All statistical analyses reported were two-tailed, included automatic correction for uneven group sizes, and alpha set to .05. A Bonferroni adjustment was performed for multiple comparisons.
Demographics and parent questionnaires are summarized in Table 1. A one-way ANOVA indicated that the groups differed in age, F(2, 49) = 4.74, p < .05. This was expected because most children in the Control group were tested in the summer following kindergarten; they were significantly older than children in the Immersion group (Tukey's HSD, p= .01) and so age was included as a covariate in the main analyses. The Bilingual group did not differ from the other two groups in age. Groups did not differ significantly in the representation of males and females.
As anticipated, the Bilingual group was significantly socially disadvantaged compared to the other two groups on a number of indicators. These included maternal education, F(2, 46) = 11.21, p < .0001, family income, F(2, 45) = 8.74, p= .001, and the amount of time parents read to their children, F(2, 46) = 12.45, p < .0001. In each case, the Bilingual group differed significantly from the other two groups (Tukey's HSD, ps < .01). The Immersion and Control groups did not differ significantly from each other on these measures.
Importance of self-control
We assessed the value parents accord to children's self-control using the Rules Questionnaire and the importance ratings of self-control from the Children's Behavior Questionnaire. These Rules and Importance measures were significantly correlated with one another, r(45) = .56, p < .0001. Group differences were nonsignificant for Rules Total (p= .19); however, there was a significant difference on the Importance-of-Self-Control scores, F(2, 44) = 4.34, p < .05. Tukey's HSD tests indicated that parents of Bilingual children rated self-control as more important than did parents of children in the Immersion group (p < .05); the comparisons between Bilingual and Control and Immersion and Control groups were nonsignificant.
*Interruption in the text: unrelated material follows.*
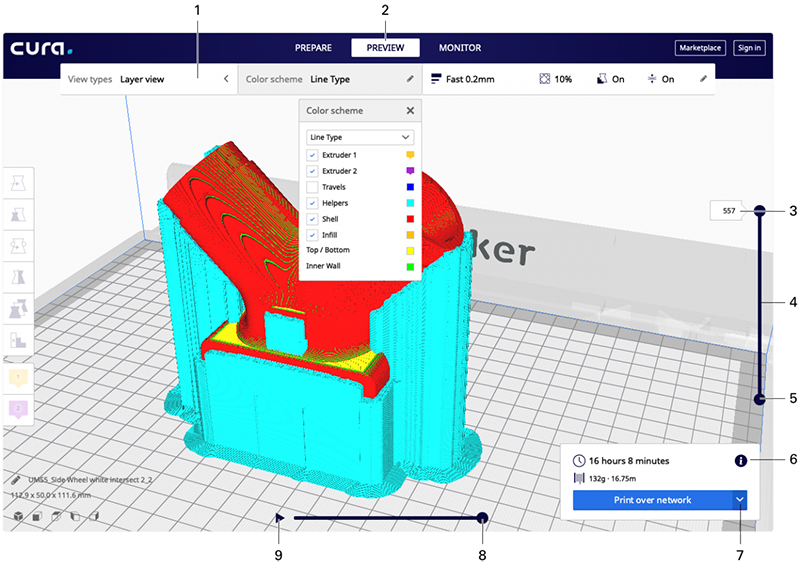Select the Extruder 2 purple button

point(19,409)
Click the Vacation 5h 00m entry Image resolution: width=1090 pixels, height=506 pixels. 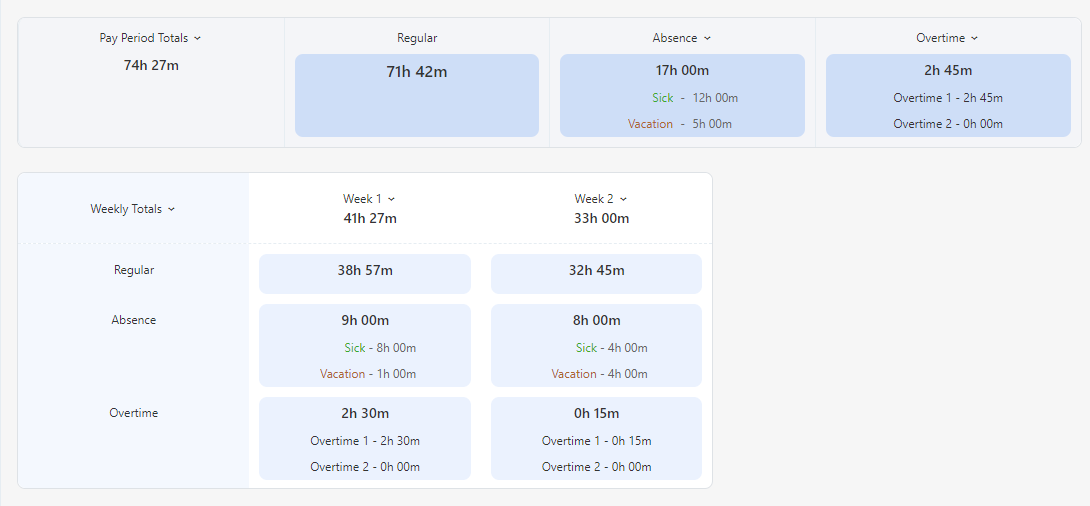coord(680,124)
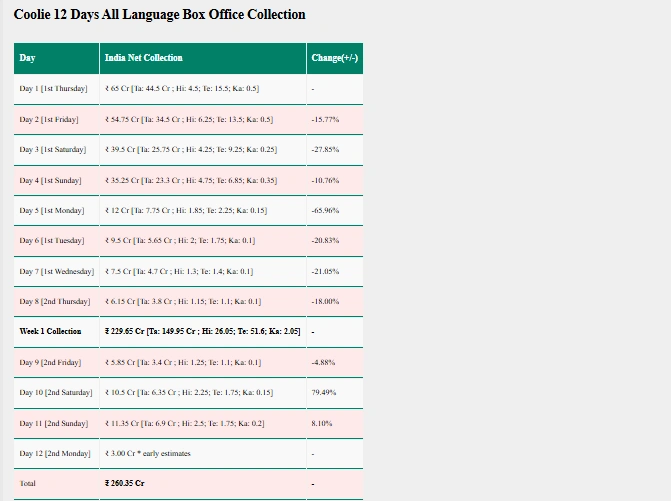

These results suggested that family and cultural values pertaining to self-control might be an important factor to weigh in comparisons of children's executive function, and so we included Importance-of-Self-Control ratings as a covariate in secondary analyses.
As expected from past literature, the groups differed significantly on verbal ability (the EOWPVT-SBE), F(2, 49) = 26.96, p < .0001 (see Table 1). Bilingual children performed more poorly than the other groups (Tukey's HSD, ps < .0001), whereas the Immersion and Control groups did not differ from each other. Hence, verbal ability was included as a covariate in the main analyses.
Effects of age, sex, verbal ability, and SES
The correlations among age, sex, verbal ability, and socioeconomic status (SES) measures are presented in Table 2. As expected, several of the executive function measures were significantly related to these measures. EF Composite scores were significantly correlated with age, r(50) = .36, p= .01. Correlations between the EF Composite and verbal ability were significant in the sample as a whole, r(50) = .63, p < .0001, as well as within each group analyzed separately, rs = .66–.81, ps < .01. EF Composite scores also were significantly related to maternal and paternal education levels, rs(47, 46) = .36 and .34, respectively, ps < .05. (Maternal and paternal education levels were in turn related to family income, rs(47, 46) = .65 and .43, ps < .0001 and .01, respectively.) Sex was not related to task performance. Given this pattern of results, we covaried age (in months), verbal scores (EOWPVT-SBE), and maternal and paternal education levels (as a proxy for SES) in later analyses of EF.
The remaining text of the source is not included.